───── Data for this exercise ─────
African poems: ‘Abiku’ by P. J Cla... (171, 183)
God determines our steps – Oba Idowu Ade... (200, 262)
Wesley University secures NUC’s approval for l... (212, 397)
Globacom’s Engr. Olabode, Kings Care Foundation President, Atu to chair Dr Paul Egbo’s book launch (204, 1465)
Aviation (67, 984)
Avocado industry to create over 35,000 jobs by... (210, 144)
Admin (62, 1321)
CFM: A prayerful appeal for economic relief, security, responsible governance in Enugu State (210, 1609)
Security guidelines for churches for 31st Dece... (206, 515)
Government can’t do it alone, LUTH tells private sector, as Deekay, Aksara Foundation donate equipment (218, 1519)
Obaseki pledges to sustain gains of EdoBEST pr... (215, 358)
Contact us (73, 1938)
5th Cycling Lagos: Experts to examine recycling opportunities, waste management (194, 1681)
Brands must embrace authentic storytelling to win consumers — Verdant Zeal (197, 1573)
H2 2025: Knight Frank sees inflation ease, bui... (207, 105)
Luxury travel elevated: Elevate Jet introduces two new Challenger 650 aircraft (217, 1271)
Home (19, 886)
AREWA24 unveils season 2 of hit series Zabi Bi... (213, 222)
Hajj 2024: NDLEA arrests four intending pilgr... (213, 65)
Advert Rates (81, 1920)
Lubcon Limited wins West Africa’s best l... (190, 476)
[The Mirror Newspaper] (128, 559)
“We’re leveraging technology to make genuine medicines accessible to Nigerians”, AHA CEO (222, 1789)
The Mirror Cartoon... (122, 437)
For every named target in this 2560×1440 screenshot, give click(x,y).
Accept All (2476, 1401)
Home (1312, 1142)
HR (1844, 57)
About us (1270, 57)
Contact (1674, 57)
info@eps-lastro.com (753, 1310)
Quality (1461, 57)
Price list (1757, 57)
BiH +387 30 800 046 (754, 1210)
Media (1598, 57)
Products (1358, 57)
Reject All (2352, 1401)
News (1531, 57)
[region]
─────
Exercise prompt: Could you reproduce every record above exactly as it appears?

Response box:
African poems: ‘Abiku’ by P. J Cla... (171, 183)
God determines our steps – Oba Idowu Ade... (200, 262)
Wesley University secures NUC’s approval for l... (212, 397)
Globacom’s Engr. Olabode, Kings Care Foundation President, Atu to chair Dr Paul Egbo’s book launch (204, 1465)
Aviation (67, 984)
Avocado industry to create over 35,000 jobs by... (210, 144)
Admin (62, 1321)
CFM: A prayerful appeal for economic relief, security, responsible governance in Enugu State (210, 1609)
Security guidelines for churches for 31st Dece... (206, 515)
Government can’t do it alone, LUTH tells private sector, as Deekay, Aksara Foundation donate equipment (218, 1519)
Obaseki pledges to sustain gains of EdoBEST pr... (215, 358)
Contact us (73, 1938)
5th Cycling Lagos: Experts to examine recycling opportunities, waste management (194, 1681)
Brands must embrace authentic storytelling to win consumers — Verdant Zeal (197, 1573)
H2 2025: Knight Frank sees inflation ease, bui... (207, 105)
Luxury travel elevated: Elevate Jet introduces two new Challenger 650 aircraft (217, 1271)
Home (19, 886)
AREWA24 unveils season 2 of hit series Zabi Bi... (213, 222)
Hajj 2024: NDLEA arrests four intending pilgr... (213, 65)
Advert Rates (81, 1920)
Lubcon Limited wins West Africa’s best l... (190, 476)
[The Mirror Newspaper] (128, 559)
“We’re leveraging technology to make genuine medicines accessible to Nigerians”, AHA CEO (222, 1789)
The Mirror Cartoon... (122, 437)
For every named target in this 2560×1440 screenshot, give click(x,y).
Accept All (2476, 1401)
Home (1312, 1142)
HR (1844, 57)
About us (1270, 57)
Contact (1674, 57)
info@eps-lastro.com (753, 1310)
Quality (1461, 57)
Price list (1757, 57)
BiH +387 30 800 046 (754, 1210)
Media (1598, 57)
Products (1358, 57)
Reject All (2352, 1401)
News (1531, 57)
[region]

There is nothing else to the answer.